[BEGIN]

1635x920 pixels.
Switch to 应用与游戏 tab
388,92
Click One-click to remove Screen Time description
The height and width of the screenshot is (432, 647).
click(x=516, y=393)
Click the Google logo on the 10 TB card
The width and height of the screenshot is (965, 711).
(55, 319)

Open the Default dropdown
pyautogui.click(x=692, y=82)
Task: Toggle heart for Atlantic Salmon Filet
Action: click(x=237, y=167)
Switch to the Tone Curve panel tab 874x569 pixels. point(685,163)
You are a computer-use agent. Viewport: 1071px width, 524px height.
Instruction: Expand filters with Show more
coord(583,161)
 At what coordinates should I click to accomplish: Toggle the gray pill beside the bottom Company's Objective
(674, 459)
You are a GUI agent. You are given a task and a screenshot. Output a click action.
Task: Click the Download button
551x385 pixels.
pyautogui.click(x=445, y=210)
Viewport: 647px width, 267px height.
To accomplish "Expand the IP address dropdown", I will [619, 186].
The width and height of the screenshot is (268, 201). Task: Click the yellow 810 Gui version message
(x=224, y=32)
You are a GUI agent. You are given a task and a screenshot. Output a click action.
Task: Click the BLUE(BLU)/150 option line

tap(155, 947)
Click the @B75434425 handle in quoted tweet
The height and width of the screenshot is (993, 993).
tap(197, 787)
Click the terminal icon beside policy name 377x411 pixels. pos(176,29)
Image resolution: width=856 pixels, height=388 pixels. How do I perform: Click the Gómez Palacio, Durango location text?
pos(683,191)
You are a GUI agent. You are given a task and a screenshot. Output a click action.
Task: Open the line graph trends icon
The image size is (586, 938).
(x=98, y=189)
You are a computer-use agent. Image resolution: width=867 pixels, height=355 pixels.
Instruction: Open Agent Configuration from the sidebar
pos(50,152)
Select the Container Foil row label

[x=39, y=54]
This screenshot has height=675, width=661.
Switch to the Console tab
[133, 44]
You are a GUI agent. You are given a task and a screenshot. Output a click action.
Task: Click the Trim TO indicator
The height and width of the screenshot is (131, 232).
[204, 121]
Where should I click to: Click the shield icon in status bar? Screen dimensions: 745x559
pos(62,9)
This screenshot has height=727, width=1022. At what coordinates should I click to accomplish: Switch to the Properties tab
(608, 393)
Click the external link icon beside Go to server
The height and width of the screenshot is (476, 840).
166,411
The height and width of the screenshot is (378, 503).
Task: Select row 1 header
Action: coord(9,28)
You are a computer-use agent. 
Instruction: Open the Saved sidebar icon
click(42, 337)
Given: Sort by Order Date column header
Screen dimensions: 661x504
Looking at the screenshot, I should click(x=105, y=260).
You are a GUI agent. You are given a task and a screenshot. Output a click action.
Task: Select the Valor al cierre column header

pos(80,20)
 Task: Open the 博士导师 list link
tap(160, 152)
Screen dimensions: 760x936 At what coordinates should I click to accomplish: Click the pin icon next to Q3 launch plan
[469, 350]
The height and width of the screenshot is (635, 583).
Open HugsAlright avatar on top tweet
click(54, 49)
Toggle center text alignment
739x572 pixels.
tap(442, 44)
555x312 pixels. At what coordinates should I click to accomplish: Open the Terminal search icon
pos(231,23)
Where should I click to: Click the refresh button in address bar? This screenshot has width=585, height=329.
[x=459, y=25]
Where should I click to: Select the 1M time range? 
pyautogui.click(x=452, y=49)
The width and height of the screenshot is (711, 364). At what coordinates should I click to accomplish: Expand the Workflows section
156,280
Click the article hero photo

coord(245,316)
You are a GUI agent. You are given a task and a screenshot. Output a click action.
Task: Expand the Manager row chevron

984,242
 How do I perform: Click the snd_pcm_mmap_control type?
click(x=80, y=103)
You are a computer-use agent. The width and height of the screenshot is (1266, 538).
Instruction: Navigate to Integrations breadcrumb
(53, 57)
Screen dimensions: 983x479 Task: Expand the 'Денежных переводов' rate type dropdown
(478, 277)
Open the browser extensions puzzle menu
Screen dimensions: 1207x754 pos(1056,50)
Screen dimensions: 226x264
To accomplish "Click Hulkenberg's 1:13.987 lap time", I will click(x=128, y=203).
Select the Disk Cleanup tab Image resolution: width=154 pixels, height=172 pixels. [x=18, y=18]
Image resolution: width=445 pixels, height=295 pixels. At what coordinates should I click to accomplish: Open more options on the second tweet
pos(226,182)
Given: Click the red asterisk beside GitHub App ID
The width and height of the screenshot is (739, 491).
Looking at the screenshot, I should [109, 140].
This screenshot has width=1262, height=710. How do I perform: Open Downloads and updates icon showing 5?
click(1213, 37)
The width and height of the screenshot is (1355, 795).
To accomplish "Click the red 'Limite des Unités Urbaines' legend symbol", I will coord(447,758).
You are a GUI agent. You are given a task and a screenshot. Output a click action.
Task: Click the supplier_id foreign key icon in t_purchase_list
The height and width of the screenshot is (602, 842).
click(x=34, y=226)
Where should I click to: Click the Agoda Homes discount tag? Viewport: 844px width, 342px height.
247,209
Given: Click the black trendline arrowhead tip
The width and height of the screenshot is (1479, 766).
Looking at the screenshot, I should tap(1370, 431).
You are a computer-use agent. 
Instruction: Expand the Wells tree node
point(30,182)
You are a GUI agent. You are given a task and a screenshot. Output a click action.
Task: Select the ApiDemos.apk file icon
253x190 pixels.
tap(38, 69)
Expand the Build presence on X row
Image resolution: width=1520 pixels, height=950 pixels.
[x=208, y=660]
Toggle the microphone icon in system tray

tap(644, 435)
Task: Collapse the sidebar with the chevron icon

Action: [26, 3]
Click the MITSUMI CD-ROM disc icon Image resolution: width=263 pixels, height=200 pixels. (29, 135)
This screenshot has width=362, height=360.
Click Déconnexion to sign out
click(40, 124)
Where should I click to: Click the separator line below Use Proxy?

[END]

▸ **AIM**
Please quote the records starting with the line that contains "Where should I click to: Click the refresh" and going on through the line that contains "coord(245,316)".

▸ **FULL OUTPUT**
Where should I click to: Click the refresh button in address bar? This screenshot has width=585, height=329.
[x=459, y=25]
Where should I click to: Select the 1M time range? 
pyautogui.click(x=452, y=49)
The width and height of the screenshot is (711, 364). At what coordinates should I click to accomplish: Expand the Workflows section
156,280
Click the article hero photo

coord(245,316)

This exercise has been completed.